Exploring the role of non-coding RNAs in retinoblastoma: mechanism of contribution, biomarker potential, therapeutic opportunities, and encountered challenges
摘要
Retinoblastoma (RB) is a primary cancer of the eye that predominantly affects children, although rare adult cases have been reported. This malignancy arises from immature retinal cells and is a major cause of vision loss in the pediatric population. In advanced stages, RB can spread to the brain and other organs. The primary driver of this disease is mutations in the RB1 tumor suppressor gene; however, the full development and advancement of RB necessitate further genetic and epigenetic changes beyond RB1 inactivation.

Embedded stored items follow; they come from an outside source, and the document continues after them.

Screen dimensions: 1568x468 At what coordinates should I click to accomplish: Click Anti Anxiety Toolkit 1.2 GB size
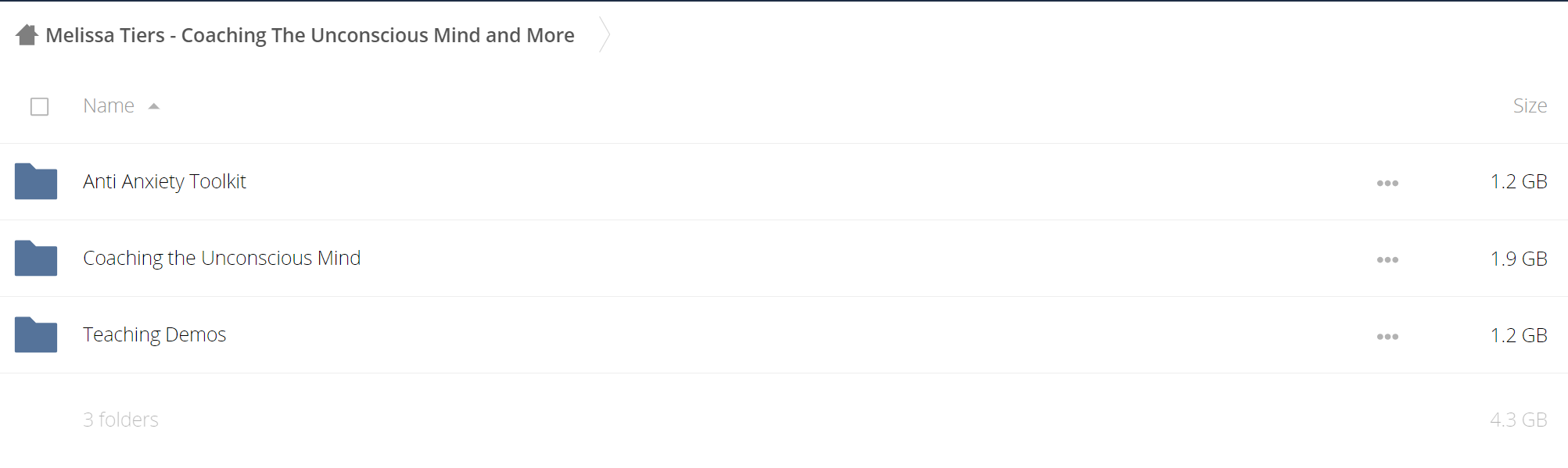1519,181
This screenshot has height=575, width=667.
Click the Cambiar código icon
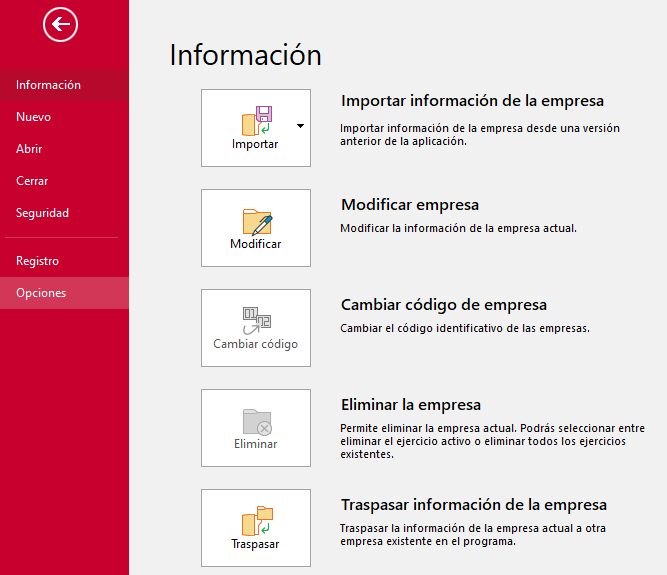tap(256, 320)
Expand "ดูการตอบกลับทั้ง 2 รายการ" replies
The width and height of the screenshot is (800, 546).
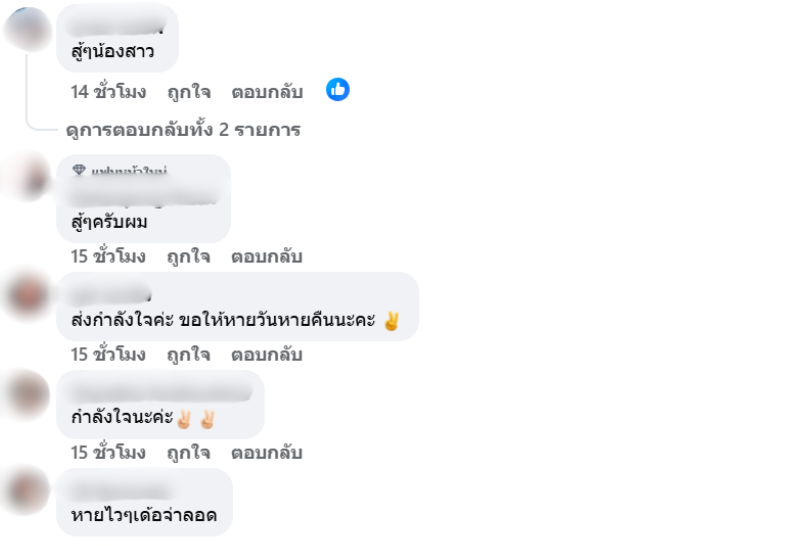point(183,129)
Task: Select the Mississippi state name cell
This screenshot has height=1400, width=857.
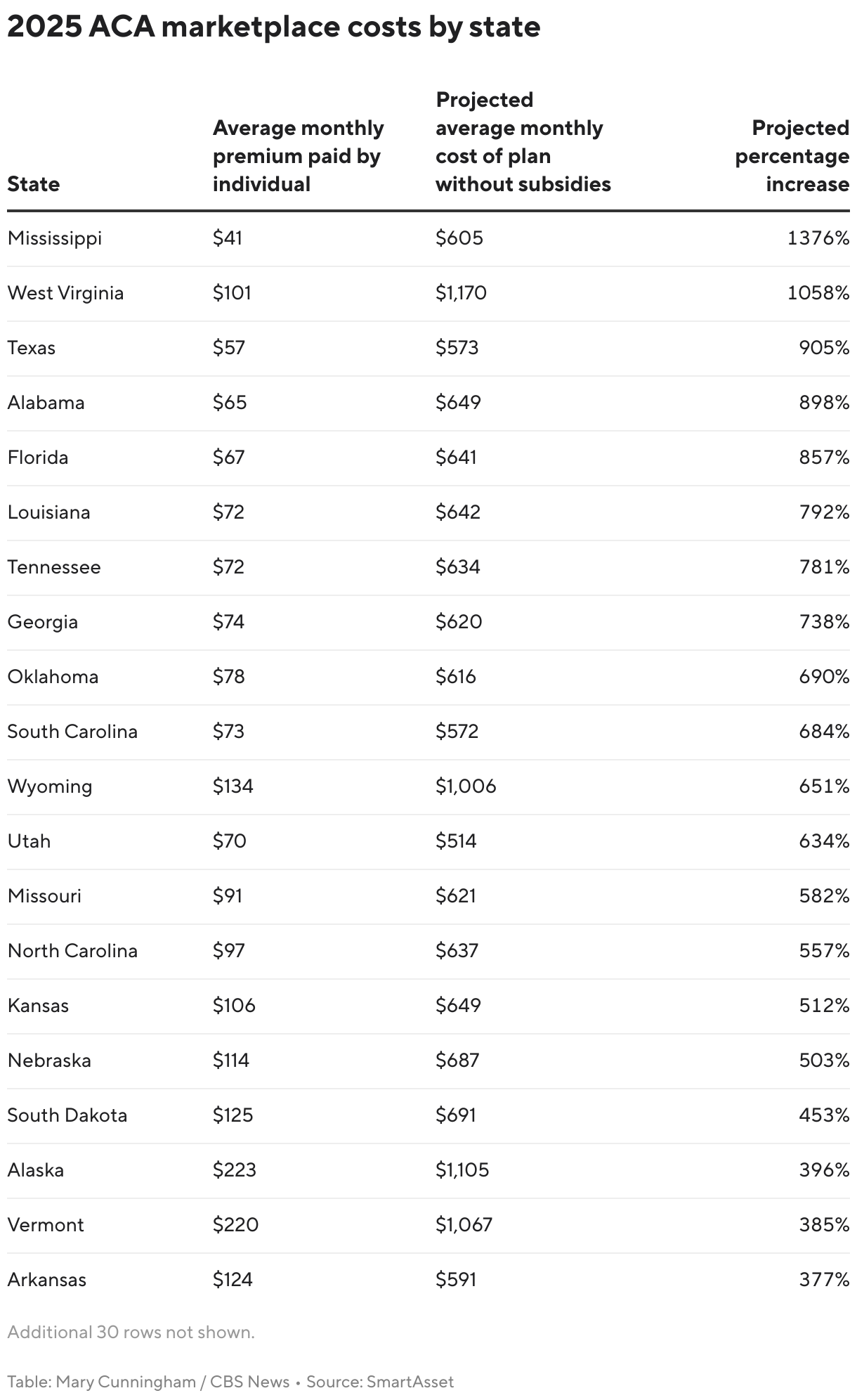Action: [x=55, y=238]
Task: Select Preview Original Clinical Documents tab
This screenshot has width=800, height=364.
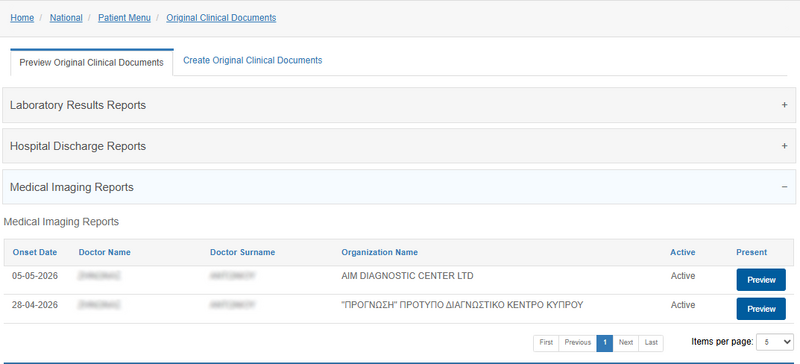Action: (x=91, y=63)
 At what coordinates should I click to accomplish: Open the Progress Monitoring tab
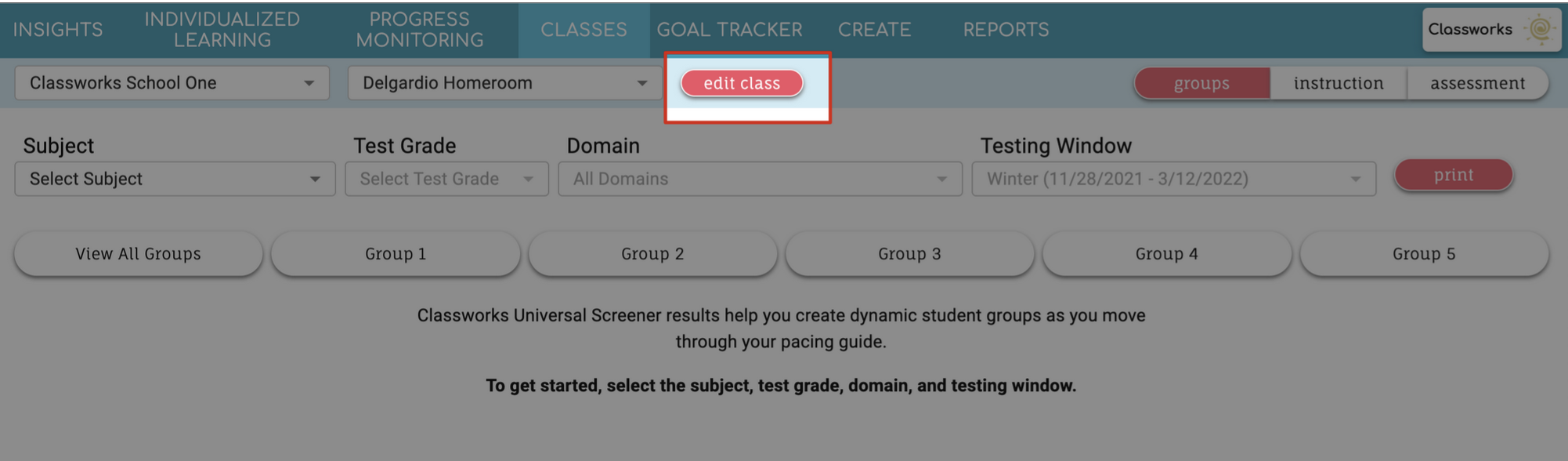(x=419, y=30)
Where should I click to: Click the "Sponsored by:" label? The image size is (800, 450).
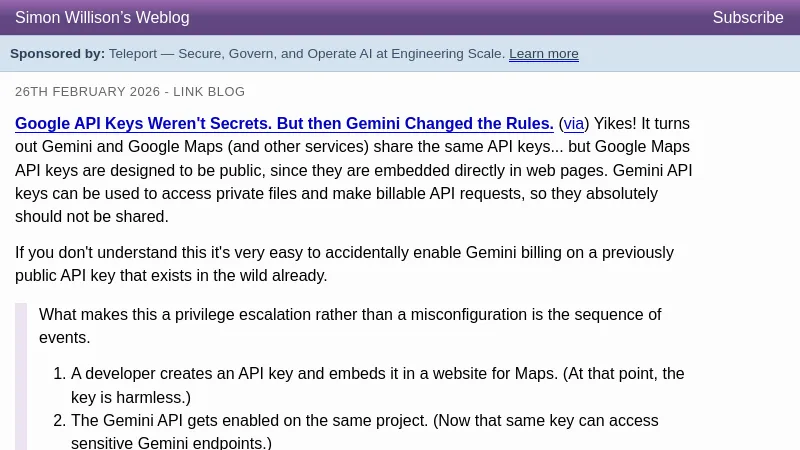coord(57,54)
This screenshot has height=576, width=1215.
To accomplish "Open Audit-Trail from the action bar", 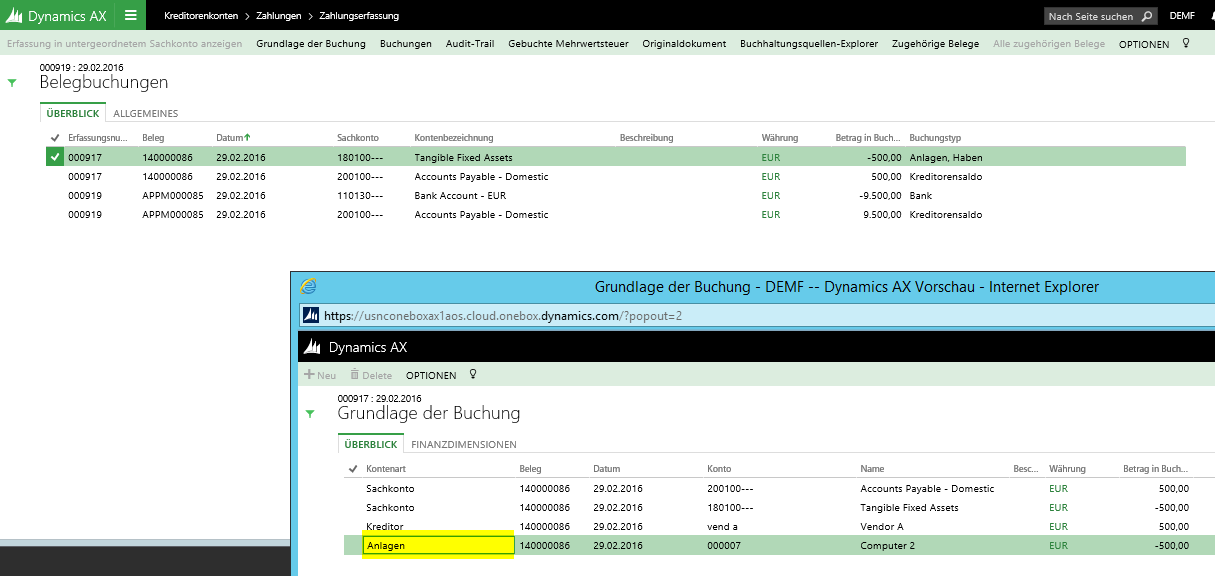I will tap(469, 44).
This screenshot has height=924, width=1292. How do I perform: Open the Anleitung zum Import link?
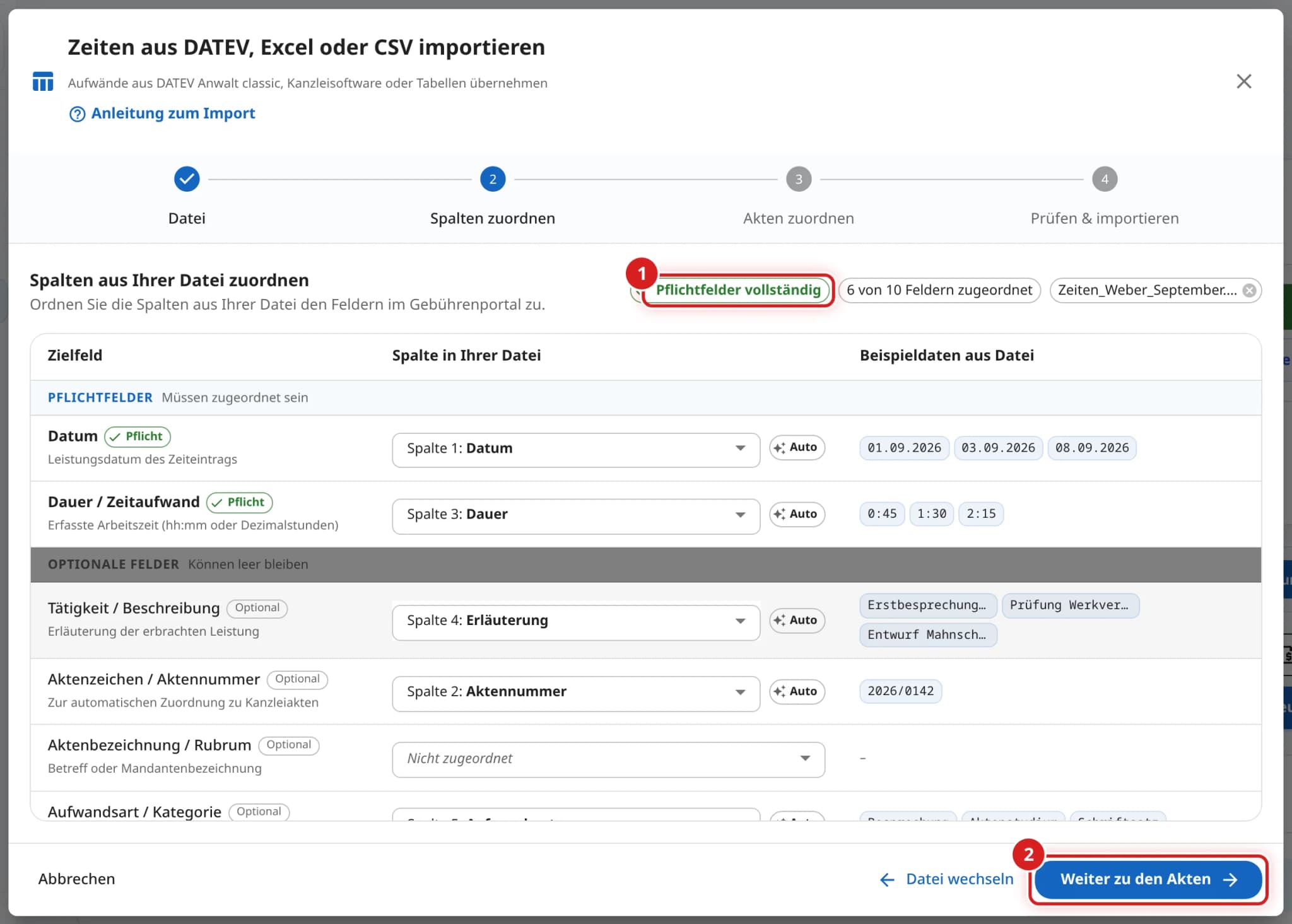(173, 114)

Epigenetic alterations in RB involve various mechanisms, with non-coding RNAs (ncRNAs) playing a crucial role in tumor progression. Dysregulation of various ncRNA classes, including microRNAs (miRNAs), long non-coding RNAs (lncRNAs), and circular RNAs (circRNAs), has been extensively documented, highlighting their contribution to the complexity and progression of the disease. The present study aims to collect a series of previously published studies exploring the contribution of ncRNAs in RB and their potential application as diagnostic and prognostic biomarkers, as well as considering them as valuable targets in the treatment of RB. It will also address the challenges encountered during this pathway.